- EXERCISE INSTRUCTIONS:
Reproduce each of the rows below word for word, keeping all of them in their original order.

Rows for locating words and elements

------------------------------------------------------------------------

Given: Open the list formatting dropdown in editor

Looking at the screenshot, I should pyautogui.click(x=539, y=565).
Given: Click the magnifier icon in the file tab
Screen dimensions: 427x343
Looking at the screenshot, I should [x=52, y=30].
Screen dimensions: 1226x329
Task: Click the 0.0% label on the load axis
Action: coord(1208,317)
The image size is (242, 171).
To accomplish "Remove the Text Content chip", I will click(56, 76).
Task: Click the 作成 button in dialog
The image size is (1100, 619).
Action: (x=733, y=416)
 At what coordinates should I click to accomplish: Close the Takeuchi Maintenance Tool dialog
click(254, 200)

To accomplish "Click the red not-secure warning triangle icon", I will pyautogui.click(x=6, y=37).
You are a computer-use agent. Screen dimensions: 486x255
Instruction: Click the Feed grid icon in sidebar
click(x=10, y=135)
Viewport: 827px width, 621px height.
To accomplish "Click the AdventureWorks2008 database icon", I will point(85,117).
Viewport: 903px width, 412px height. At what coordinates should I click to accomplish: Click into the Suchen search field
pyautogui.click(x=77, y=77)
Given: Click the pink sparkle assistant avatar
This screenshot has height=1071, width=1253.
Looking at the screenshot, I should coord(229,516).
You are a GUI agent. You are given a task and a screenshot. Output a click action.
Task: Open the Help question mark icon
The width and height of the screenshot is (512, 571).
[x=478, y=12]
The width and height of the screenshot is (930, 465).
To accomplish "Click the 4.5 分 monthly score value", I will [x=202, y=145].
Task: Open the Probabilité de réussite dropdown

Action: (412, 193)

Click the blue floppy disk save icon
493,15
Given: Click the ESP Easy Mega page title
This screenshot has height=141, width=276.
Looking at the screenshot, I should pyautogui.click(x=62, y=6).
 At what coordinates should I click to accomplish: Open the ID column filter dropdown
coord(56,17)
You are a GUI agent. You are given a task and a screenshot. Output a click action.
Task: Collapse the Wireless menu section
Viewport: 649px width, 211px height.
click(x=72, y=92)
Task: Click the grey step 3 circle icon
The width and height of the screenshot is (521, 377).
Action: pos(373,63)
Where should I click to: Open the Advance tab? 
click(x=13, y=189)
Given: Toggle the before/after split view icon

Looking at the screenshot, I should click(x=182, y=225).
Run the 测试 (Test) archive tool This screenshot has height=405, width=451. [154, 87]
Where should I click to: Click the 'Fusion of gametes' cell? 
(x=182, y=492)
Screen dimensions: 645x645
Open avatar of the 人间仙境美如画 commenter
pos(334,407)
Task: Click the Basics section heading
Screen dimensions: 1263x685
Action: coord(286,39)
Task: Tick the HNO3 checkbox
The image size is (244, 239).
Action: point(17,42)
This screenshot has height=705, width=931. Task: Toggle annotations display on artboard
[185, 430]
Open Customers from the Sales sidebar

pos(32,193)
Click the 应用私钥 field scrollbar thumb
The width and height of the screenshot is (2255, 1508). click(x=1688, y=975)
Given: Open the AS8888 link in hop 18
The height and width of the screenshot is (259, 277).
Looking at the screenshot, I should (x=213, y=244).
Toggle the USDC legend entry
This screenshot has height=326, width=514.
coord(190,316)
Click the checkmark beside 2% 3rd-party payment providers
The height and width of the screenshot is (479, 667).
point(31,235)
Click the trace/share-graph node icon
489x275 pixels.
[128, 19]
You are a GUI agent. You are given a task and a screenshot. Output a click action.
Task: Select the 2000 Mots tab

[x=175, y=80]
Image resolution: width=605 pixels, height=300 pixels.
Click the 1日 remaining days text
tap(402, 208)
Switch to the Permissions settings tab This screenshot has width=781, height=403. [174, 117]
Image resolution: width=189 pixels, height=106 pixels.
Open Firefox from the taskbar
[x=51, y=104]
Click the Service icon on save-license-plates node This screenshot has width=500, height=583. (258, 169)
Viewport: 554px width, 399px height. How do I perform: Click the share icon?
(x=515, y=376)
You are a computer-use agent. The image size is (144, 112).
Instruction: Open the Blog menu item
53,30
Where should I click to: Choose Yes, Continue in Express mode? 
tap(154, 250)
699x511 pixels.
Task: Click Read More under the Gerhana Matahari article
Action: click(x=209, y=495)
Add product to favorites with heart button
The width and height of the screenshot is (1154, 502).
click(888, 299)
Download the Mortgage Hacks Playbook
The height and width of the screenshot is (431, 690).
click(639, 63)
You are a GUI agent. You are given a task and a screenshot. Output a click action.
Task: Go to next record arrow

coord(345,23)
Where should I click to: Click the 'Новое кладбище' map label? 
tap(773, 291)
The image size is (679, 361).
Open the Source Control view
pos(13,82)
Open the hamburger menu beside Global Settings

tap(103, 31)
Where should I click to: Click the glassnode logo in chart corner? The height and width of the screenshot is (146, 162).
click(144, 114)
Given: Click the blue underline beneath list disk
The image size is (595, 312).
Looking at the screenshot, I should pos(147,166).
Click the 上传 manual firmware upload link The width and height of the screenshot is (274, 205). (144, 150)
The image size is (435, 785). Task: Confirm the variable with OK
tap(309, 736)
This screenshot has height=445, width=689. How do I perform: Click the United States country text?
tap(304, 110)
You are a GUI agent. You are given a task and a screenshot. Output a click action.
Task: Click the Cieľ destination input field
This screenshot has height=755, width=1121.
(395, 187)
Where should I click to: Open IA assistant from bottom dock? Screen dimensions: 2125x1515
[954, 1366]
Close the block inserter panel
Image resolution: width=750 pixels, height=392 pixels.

------------------------------------------------------------------------

- RESULT OF THE EXERCISE:
Given: Open the list formatting dropdown in editor

Looking at the screenshot, I should pyautogui.click(x=539, y=565).
Given: Click the magnifier icon in the file tab
Screen dimensions: 427x343
Looking at the screenshot, I should [x=52, y=30].
Screen dimensions: 1226x329
Task: Click the 0.0% label on the load axis
Action: coord(1208,317)
The image size is (242, 171).
To accomplish "Remove the Text Content chip", I will click(56, 76).
Task: Click the 作成 button in dialog
The image size is (1100, 619).
Action: (x=733, y=416)
 At what coordinates should I click to accomplish: Close the Takeuchi Maintenance Tool dialog
click(254, 200)

To accomplish "Click the red not-secure warning triangle icon", I will pyautogui.click(x=6, y=37).
You are a computer-use agent. Screen dimensions: 486x255
Instruction: Click the Feed grid icon in sidebar
click(x=10, y=135)
Viewport: 827px width, 621px height.
To accomplish "Click the AdventureWorks2008 database icon", I will point(85,117).
Viewport: 903px width, 412px height. At what coordinates should I click to accomplish: Click into the Suchen search field
pyautogui.click(x=77, y=77)
Given: Click the pink sparkle assistant avatar
This screenshot has height=1071, width=1253.
Looking at the screenshot, I should coord(229,516).
You are a GUI agent. You are given a task and a screenshot. Output a click action.
Task: Open the Help question mark icon
The width and height of the screenshot is (512, 571).
[x=478, y=12]
The width and height of the screenshot is (930, 465).
To accomplish "Click the 4.5 分 monthly score value", I will [x=202, y=145].
Task: Open the Probabilité de réussite dropdown

Action: (412, 193)

Click the blue floppy disk save icon
493,15
Given: Click the ESP Easy Mega page title
This screenshot has height=141, width=276.
Looking at the screenshot, I should pyautogui.click(x=62, y=6).
 At what coordinates should I click to accomplish: Open the ID column filter dropdown
coord(56,17)
You are a GUI agent. You are given a task and a screenshot. Output a click action.
Task: Collapse the Wireless menu section
Viewport: 649px width, 211px height.
click(x=72, y=92)
Task: Click the grey step 3 circle icon
The width and height of the screenshot is (521, 377).
Action: pos(373,63)
Where should I click to: Open the Advance tab? 
click(x=13, y=189)
Given: Toggle the before/after split view icon

Looking at the screenshot, I should click(x=182, y=225).
Run the 测试 (Test) archive tool This screenshot has height=405, width=451. [154, 87]
Where should I click to: Click the 'Fusion of gametes' cell? 
(x=182, y=492)
Screen dimensions: 645x645
Open avatar of the 人间仙境美如画 commenter
pos(334,407)
Task: Click the Basics section heading
Screen dimensions: 1263x685
Action: coord(286,39)
Task: Tick the HNO3 checkbox
The image size is (244, 239).
Action: point(17,42)
This screenshot has height=705, width=931. Task: Toggle annotations display on artboard
[185, 430]
Open Customers from the Sales sidebar

pos(32,193)
Click the 应用私钥 field scrollbar thumb
The width and height of the screenshot is (2255, 1508). click(x=1688, y=975)
Given: Open the AS8888 link in hop 18
The height and width of the screenshot is (259, 277).
Looking at the screenshot, I should (x=213, y=244).
Toggle the USDC legend entry
This screenshot has height=326, width=514.
coord(190,316)
Click the checkmark beside 2% 3rd-party payment providers
The height and width of the screenshot is (479, 667).
point(31,235)
Click the trace/share-graph node icon
489x275 pixels.
[128, 19]
You are a GUI agent. You are given a task and a screenshot. Output a click action.
Task: Select the 2000 Mots tab

[x=175, y=80]
Image resolution: width=605 pixels, height=300 pixels.
Click the 1日 remaining days text
tap(402, 208)
Switch to the Permissions settings tab This screenshot has width=781, height=403. [174, 117]
Image resolution: width=189 pixels, height=106 pixels.
Open Firefox from the taskbar
[x=51, y=104]
Click the Service icon on save-license-plates node This screenshot has width=500, height=583. (258, 169)
Viewport: 554px width, 399px height. How do I perform: Click the share icon?
(x=515, y=376)
You are a computer-use agent. The image size is (144, 112).
Instruction: Open the Blog menu item
53,30
Where should I click to: Choose Yes, Continue in Express mode? 
tap(154, 250)
699x511 pixels.
Task: Click Read More under the Gerhana Matahari article
Action: click(x=209, y=495)
Add product to favorites with heart button
The width and height of the screenshot is (1154, 502).
click(888, 299)
Download the Mortgage Hacks Playbook
The height and width of the screenshot is (431, 690).
click(639, 63)
You are a GUI agent. You are given a task and a screenshot. Output a click action.
Task: Go to next record arrow

coord(345,23)
Where should I click to: Click the 'Новое кладбище' map label? 
tap(773, 291)
The image size is (679, 361).
Open the Source Control view
pos(13,82)
Open the hamburger menu beside Global Settings

tap(103, 31)
Where should I click to: Click the glassnode logo in chart corner? The height and width of the screenshot is (146, 162).
click(144, 114)
Given: Click the blue underline beneath list disk
The image size is (595, 312).
Looking at the screenshot, I should pos(147,166).
Click the 上传 manual firmware upload link The width and height of the screenshot is (274, 205). (144, 150)
The image size is (435, 785). Task: Confirm the variable with OK
tap(309, 736)
This screenshot has height=445, width=689. How do I perform: Click the United States country text?
tap(304, 110)
You are a GUI agent. You are given a task and a screenshot. Output a click action.
Task: Click the Cieľ destination input field
This screenshot has height=755, width=1121.
(395, 187)
Where should I click to: Open IA assistant from bottom dock? Screen dimensions: 2125x1515
[954, 1366]
Close the block inserter panel
Image resolution: width=750 pixels, height=392 pixels.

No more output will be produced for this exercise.